RFC: New forge deployment architecture proposal#6
Conversation
| door to its Piri." Bytes never cross regions; only UCAN control plane | ||
| traffic does. |
There was a problem hiding this comment.
Bytes never cross regions; only UCAN control plane traffic does.
🤩
| | **S3 facade + Guppy** | Provider, regional | Receives client bytes; data prep next to where bytes will land | | ||
| | **Piri** | Provider, regional | Storage | | ||
| | **MST content catalog** | Provider, regional | Per-bucket — single-writer-per-bucket falls out naturally | | ||
| | **Upload Service (sprue)** | Fil One, central | Sees every blob/add, index/add, upload/add — full control plane | |
There was a problem hiding this comment.
Do we have any concerns about the central upload service becoming a single point of failure?

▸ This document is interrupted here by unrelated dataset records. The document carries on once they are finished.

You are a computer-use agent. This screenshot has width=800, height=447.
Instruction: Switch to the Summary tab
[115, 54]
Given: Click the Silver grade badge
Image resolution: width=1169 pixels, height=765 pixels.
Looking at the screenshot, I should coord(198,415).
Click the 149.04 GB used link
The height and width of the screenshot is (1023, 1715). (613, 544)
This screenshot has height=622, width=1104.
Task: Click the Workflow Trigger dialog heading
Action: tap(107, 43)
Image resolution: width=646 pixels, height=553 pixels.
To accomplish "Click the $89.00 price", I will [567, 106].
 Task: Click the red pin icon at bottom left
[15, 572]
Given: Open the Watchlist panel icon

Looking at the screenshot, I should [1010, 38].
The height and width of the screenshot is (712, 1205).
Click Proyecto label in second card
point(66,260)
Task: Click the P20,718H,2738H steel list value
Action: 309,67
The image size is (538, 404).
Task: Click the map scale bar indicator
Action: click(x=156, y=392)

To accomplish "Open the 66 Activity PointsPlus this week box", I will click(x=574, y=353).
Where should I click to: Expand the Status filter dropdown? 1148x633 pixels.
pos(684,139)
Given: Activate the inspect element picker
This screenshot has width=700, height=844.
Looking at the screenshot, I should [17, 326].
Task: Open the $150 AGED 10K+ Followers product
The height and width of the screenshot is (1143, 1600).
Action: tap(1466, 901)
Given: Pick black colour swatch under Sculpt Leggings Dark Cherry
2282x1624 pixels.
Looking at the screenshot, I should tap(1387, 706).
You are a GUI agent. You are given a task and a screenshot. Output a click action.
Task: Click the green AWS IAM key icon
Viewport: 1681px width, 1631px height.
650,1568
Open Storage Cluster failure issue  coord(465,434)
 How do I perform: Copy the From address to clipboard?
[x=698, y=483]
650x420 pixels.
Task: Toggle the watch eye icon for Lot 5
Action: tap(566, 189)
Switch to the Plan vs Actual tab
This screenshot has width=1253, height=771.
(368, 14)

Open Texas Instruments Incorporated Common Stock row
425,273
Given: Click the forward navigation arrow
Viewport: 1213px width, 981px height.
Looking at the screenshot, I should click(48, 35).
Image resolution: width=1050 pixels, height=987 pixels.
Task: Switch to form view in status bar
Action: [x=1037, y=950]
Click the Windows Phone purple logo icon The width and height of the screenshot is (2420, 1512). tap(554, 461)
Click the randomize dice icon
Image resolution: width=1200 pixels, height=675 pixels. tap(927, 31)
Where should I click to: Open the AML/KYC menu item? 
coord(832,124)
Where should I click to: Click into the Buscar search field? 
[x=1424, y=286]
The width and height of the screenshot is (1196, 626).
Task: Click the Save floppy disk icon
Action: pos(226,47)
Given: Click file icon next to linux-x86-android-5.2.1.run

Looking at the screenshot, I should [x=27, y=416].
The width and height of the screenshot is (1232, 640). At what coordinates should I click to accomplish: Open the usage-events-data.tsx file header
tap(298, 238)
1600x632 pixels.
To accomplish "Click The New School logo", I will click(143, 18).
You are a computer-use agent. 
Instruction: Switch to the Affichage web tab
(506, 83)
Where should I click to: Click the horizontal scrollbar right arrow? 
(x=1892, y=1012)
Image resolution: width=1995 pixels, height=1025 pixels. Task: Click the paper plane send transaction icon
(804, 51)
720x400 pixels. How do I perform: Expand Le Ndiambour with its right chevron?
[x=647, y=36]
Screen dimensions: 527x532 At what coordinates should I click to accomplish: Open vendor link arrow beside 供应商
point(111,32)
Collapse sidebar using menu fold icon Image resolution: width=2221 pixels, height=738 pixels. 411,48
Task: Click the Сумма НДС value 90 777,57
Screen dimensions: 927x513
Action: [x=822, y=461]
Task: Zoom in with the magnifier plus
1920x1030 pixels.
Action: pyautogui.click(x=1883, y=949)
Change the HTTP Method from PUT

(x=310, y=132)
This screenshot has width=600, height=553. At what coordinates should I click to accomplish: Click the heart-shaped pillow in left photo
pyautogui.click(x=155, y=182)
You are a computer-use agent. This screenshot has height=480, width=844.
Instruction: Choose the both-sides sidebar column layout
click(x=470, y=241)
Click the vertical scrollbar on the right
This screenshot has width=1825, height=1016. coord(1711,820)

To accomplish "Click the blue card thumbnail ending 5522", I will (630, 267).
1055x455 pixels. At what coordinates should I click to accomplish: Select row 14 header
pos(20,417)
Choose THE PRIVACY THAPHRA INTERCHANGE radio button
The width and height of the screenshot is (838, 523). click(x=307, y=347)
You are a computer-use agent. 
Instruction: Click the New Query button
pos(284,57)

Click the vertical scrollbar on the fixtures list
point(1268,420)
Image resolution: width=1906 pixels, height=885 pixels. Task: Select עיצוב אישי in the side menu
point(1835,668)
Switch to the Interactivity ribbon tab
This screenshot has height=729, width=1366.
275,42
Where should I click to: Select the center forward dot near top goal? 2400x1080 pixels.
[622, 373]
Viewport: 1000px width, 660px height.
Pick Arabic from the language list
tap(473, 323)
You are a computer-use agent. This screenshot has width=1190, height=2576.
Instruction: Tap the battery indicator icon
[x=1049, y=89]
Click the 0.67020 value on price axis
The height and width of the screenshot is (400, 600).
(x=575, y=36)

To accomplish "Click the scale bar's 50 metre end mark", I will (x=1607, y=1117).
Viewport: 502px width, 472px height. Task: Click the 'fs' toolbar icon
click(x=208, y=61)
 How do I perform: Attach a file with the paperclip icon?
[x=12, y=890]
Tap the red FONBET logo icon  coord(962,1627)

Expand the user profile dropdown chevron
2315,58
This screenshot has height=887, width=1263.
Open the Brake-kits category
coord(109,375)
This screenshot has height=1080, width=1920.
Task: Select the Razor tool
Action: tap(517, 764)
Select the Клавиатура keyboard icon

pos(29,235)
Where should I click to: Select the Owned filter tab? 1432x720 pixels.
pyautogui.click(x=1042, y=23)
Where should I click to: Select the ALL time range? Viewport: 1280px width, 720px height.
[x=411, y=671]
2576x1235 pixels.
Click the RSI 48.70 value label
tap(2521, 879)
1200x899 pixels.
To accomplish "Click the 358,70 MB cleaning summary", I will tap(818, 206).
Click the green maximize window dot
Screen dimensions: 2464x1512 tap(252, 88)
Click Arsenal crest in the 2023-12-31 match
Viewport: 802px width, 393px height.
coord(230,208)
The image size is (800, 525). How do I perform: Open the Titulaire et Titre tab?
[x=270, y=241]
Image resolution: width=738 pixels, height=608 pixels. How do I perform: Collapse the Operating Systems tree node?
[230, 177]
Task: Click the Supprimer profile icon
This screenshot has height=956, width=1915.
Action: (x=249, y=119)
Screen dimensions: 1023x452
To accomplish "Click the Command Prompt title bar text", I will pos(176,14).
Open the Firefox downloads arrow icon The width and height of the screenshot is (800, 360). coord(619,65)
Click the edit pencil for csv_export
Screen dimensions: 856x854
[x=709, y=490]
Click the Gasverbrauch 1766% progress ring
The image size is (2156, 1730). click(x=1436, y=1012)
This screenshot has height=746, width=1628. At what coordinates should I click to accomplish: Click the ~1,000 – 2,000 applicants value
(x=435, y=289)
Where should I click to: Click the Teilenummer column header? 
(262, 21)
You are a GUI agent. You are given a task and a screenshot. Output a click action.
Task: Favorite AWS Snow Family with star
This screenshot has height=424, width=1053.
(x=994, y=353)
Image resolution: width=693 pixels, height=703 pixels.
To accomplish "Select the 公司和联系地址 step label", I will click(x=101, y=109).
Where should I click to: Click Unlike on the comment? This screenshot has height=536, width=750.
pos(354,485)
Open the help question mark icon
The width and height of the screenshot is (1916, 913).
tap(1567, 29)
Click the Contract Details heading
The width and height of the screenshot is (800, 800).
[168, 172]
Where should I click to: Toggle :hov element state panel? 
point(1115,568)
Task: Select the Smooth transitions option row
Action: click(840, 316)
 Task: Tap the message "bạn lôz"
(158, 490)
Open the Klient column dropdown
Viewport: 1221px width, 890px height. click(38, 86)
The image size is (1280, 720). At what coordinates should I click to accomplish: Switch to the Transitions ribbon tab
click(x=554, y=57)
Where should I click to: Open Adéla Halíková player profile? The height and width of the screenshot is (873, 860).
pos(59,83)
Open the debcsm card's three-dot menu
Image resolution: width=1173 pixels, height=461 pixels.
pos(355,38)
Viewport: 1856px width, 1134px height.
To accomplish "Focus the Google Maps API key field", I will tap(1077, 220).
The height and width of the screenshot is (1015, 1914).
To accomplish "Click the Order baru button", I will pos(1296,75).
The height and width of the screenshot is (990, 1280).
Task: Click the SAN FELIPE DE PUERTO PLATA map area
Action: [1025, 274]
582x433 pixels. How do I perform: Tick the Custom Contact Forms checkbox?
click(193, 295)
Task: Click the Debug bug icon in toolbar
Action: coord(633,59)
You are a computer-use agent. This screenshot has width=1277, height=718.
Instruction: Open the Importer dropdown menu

| | **MST content catalog** | Provider, regional | Per-bucket — single-writer-per-bucket falls out naturally | | ||
| | **Upload Service (sprue)** | Fil One, central | Sees every blob/add, index/add, upload/add — full control plane | | ||
| | **Indexing Service** | TBD: central at Fil One, OR regional with IPNI as the only global indexer | See "Where the Indexing Service lives" below | | ||
| | **KMS, Delegator, Etracker, Signing Svc** | Fil One, central | Same as #2 | |
There was a problem hiding this comment.
KMS
Aurora flagged that it's not feasible to store millions of DEKs in a KMS like Hashicorp Vault. Their solution is to store MEK (per-tenant or per-bucket, I am not sure) in KMS, and store DEKs locally, encrypted using MEK.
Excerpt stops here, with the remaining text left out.